Interessant: Der Fokus liegt auf einem «relevanten» Lyfestyle! Und es gibt da nicht nur «Information», sondern auch «Orientierung». «Verlässliche» sogar. Und erst noch «geistreich»!
Da darf man ja gespannt sein. Hohe Erwartungen allerdings sollte man nicht haben. Denn das im selben Verlag erscheinende und der selben NZZ am Sonntag beiliegende Magazin Z wurde im ersten Editorial ähnlich hochtrabend als intellektuell hochstehend und anspruchsvoll angekündigt. Und es war dann doch nur eine Inseraten-Plantage mit ein paar Texten drumherum.
Da gemäss Medienmitteilung gegenüber dem heutigen Stil-Bund in der NZZ am Sonntag nur das Format (künftig im «Magazin-Format») und die Papier-Qualität (künftig auf «hochwertigem Papier») ändert, darf man wohl davon ausgehen, dass der Inhalt in etwa derselbe bleibt.
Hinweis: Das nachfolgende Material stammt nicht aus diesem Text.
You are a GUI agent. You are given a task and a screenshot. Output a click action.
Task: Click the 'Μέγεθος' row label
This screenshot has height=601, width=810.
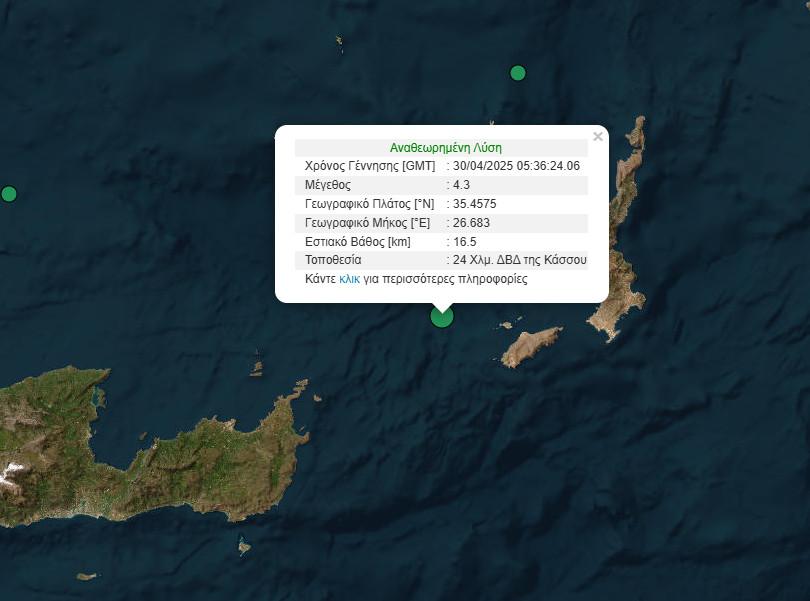tap(328, 185)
Der heutige Stil-Bund als Vorbild
Ein Blick in die NZZ am Sonntag vom 26. Juni 2011 zeigt, was hier unter «relevant», unter «Orientierung» und unter «geistreich» etwa verstanden wird. Auftaktseite: Ein ganzseitiges Bild einer leeren (männlichen) Schönheit von einer Modeschau in Milano. Grosser Titel: «Alles neu macht Mailand». Aha, das ist es wohl, was die NZZ am Sonntag unter «geistreich» versteht»: in diesem Fall die sprachliche Anlehnung an den Gedichtanfang von Hermann Adam von Kamp aus dem Jahr 1829 «Alles neu macht der Mai». So weit so gut. Wer dann aber auch noch die dazugehörende Reportage «Der Mann von morgen ist hybrid» aufschlägt, findet vor allem kleine Bildchen (sieben an der Zahl) und dazu ein einziges übergrosses Bild. Bildlegende: «Typisch D&G: zerrissene Jeans». Das dürfte nun also der Fokus auf den «relevanten» Lyfestyle sein und die versprochene «Orientierung».
gedankenlos, geschmacklos, zynisch
Mit Verlaub: Die Liebe des Mode- und Lebensart-Journalisten Jeroen van Rooijen zu «Destroyed Jeans», wie die künstlich zerrissenen und schon vor dem Verkauf im Modehaus vermeintlich kreativ zerschlissenen Bluejeans im Mode-Slang genannt werden, ist der reine Zynismus. Eine gute Milliarde Menschen sind auf unserer Erde der totalen Armut ausgeliefert. Sie gehen, bei weniger als einem Dollar Einkommen am Tag, jahrelang in den gleichen Kleidern herum: zerissen, zerschlissen, mit anderen Stoffstücken geflickt und ergänzt. Und sie träumen davon, wenigstens einmal im Leben einen neuen Anzug kaufen zu können.
Was aber macht die verwöhnte und total dekadente westliche Welt damit? Sie erhebt diese zerrissenen und zerschlissenen Hosen zum Mode-Gag – nicht nur D&G, Dolce Gabbana, übrigens. Und Freude an dieser gedankenlosen, geschmacklosen, ja zynischen Mode haben nicht nur die (durch die Werbung zur Dummheit erzogenen) Jugendlichen, auch der Mode-Chef-Journalist der NZZ am Sonntag Jeroen van Rooijen himself propagiert diese Symbole der Armut als «Lebensart»!
Und solche Lebensunart, horribile dictu, ausgerechnet in einer Publikation des NZZ Verlages.
Nachtrag vom 13. Oktober 2013:
Man beachte auch die brisanten Informationen auf Infosperber über die gesundheitlichen Schäden, die beim künstlichen «Alt-Machen» der Bluejeans verursacht werden. Dutzende von Menschen sind dabei schon zu Tode gekommen. Ein Skandal.